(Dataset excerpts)

»»

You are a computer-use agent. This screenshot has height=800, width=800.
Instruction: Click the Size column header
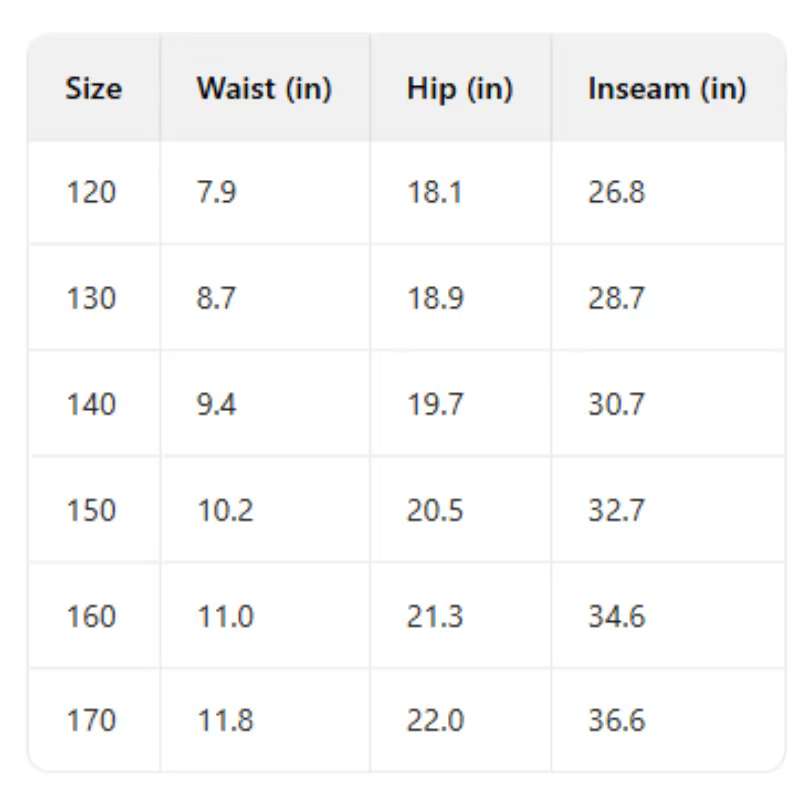(94, 89)
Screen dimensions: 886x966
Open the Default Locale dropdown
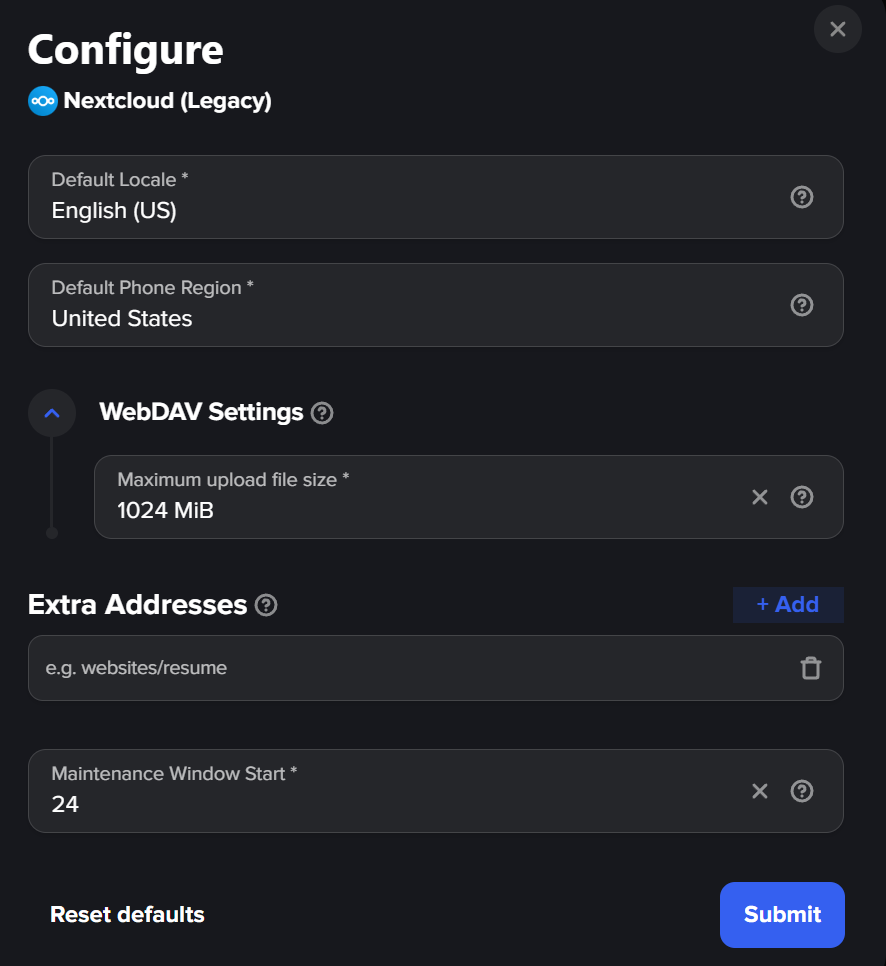(400, 197)
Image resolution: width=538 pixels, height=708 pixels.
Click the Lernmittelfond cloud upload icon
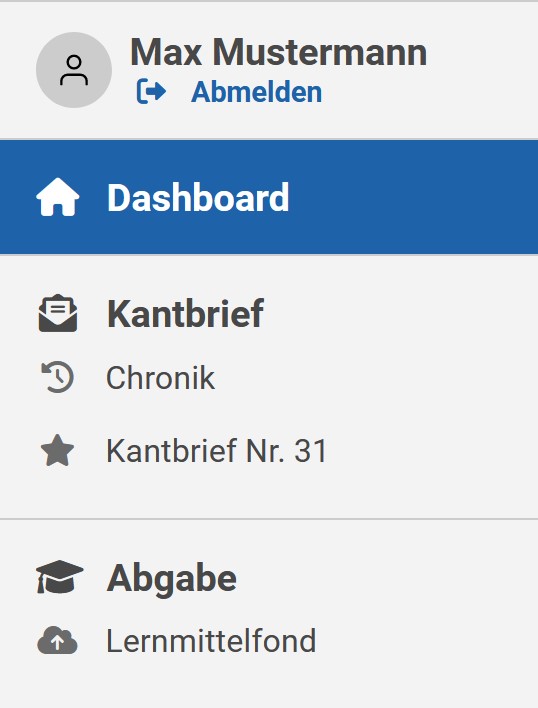click(57, 640)
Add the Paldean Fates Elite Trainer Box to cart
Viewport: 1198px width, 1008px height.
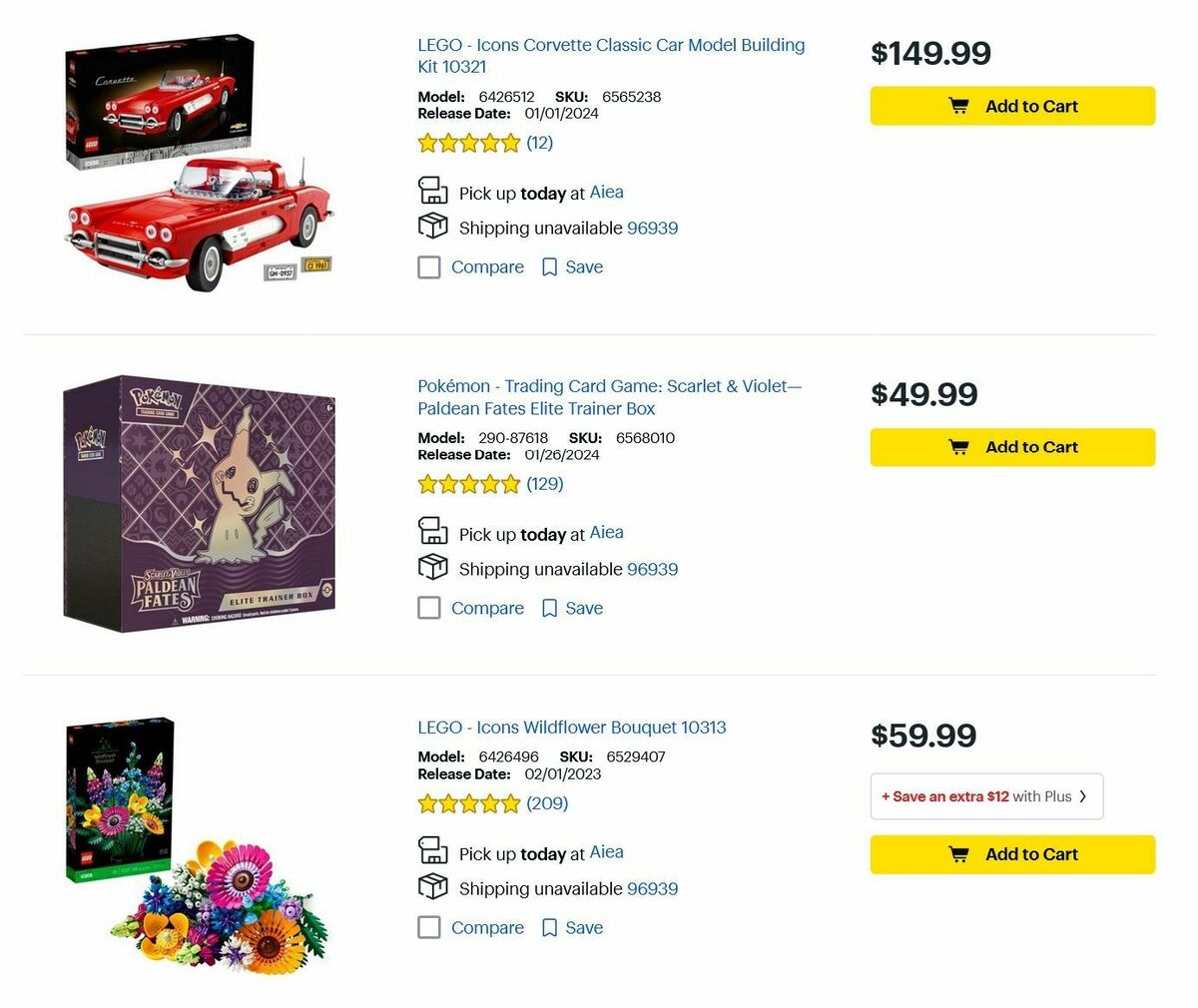(1011, 446)
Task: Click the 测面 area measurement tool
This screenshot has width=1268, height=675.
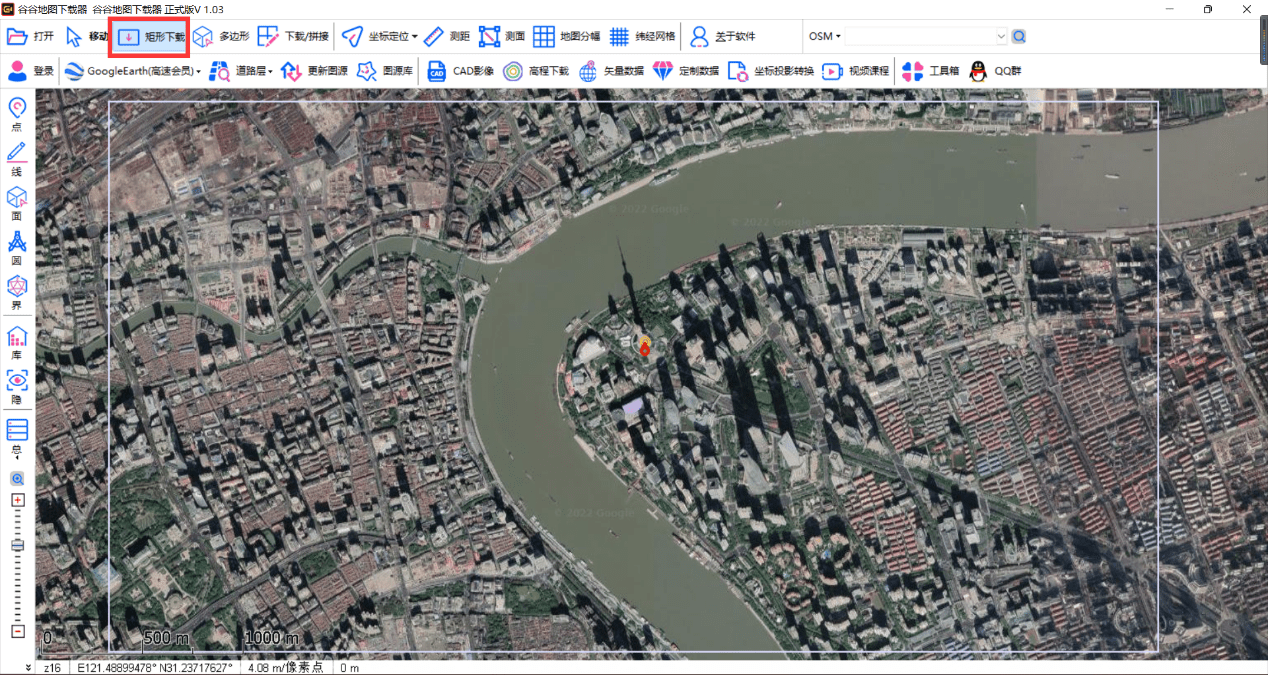Action: [502, 37]
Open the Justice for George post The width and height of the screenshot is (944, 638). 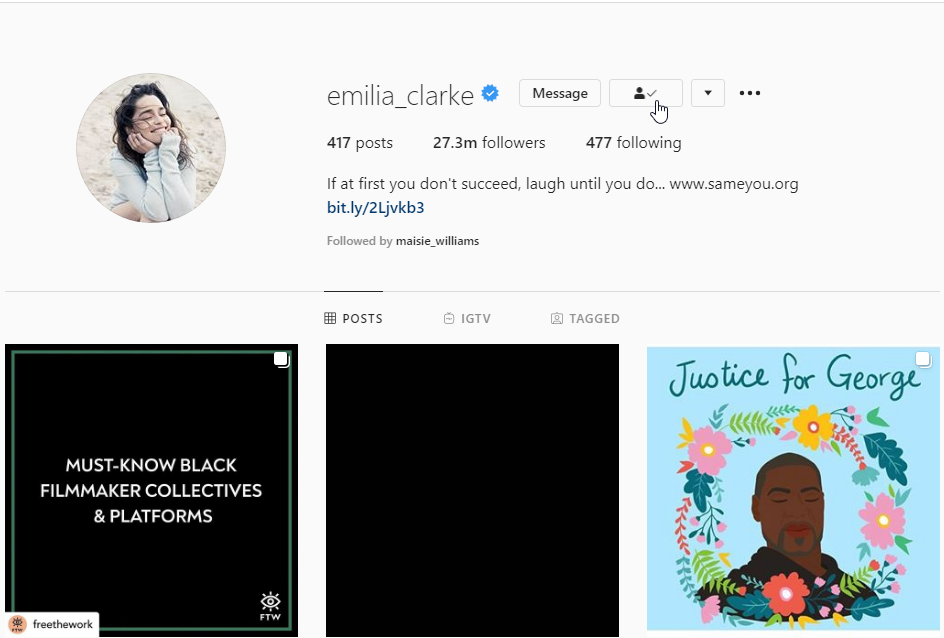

««

### Description of the task
Repeat the entries above exactly as written, but not their pictures.

### Reply
You are a computer-use agent. This screenshot has height=800, width=800.
Instruction: Click the Size column header
(94, 89)
Screen dimensions: 886x966
Open the Default Locale dropdown
(400, 197)
Image resolution: width=538 pixels, height=708 pixels.
Click the Lernmittelfond cloud upload icon
click(57, 640)
Add the Paldean Fates Elite Trainer Box to cart
Viewport: 1198px width, 1008px height.
(1011, 446)
Task: Click the 测面 area measurement tool
This screenshot has width=1268, height=675.
Action: [502, 37]
Open the Justice for George post The width and height of the screenshot is (944, 638). 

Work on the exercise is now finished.